Show all lines below holding the string "will".

*Recorded information*
------------------------------------------------------------------------

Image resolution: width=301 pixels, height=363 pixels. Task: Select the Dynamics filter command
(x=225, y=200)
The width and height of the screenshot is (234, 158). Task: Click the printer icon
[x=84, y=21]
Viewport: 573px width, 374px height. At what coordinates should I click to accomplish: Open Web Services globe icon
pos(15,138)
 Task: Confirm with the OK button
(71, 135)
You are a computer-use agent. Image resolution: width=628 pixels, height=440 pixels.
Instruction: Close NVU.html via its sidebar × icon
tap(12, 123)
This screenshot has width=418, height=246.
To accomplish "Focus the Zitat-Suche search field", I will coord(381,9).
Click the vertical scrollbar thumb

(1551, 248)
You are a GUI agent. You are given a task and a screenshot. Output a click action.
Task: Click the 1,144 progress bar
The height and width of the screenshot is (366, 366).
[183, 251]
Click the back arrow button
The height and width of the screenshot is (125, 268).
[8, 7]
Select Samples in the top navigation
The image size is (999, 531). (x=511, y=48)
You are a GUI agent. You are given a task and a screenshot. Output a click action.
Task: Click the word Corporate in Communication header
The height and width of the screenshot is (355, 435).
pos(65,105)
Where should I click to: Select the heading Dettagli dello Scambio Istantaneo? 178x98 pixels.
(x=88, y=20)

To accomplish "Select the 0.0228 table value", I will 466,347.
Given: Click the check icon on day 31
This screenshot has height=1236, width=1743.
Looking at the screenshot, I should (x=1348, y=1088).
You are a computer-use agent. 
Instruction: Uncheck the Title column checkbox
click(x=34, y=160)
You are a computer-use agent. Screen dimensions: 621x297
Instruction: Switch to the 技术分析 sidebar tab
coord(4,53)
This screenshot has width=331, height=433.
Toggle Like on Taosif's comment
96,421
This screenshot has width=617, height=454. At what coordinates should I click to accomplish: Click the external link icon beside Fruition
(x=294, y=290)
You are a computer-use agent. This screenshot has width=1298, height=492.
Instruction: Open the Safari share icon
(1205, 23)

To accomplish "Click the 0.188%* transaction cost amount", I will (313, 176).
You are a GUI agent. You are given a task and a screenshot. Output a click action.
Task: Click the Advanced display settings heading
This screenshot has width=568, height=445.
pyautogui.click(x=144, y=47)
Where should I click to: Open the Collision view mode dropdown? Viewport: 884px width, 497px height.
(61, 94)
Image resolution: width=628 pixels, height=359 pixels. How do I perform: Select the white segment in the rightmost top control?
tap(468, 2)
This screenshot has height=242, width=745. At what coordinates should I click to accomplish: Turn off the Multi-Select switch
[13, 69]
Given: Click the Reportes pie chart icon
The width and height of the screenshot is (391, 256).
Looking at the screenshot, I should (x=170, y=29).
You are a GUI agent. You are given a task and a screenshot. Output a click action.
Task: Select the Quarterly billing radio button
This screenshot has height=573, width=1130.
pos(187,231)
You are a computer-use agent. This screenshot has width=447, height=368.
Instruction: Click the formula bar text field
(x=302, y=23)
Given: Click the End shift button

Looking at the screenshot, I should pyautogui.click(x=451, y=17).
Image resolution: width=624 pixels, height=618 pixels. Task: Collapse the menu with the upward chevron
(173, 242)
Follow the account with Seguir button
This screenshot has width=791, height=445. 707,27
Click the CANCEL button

------------------------------------------------------------------------

*Exercise output*
To accomplish "Focus the Zitat-Suche search field", I will coord(381,9).
To accomplish "Select the 0.0228 table value", I will 466,347.
To accomplish "Click the 0.188%* transaction cost amount", I will (313, 176).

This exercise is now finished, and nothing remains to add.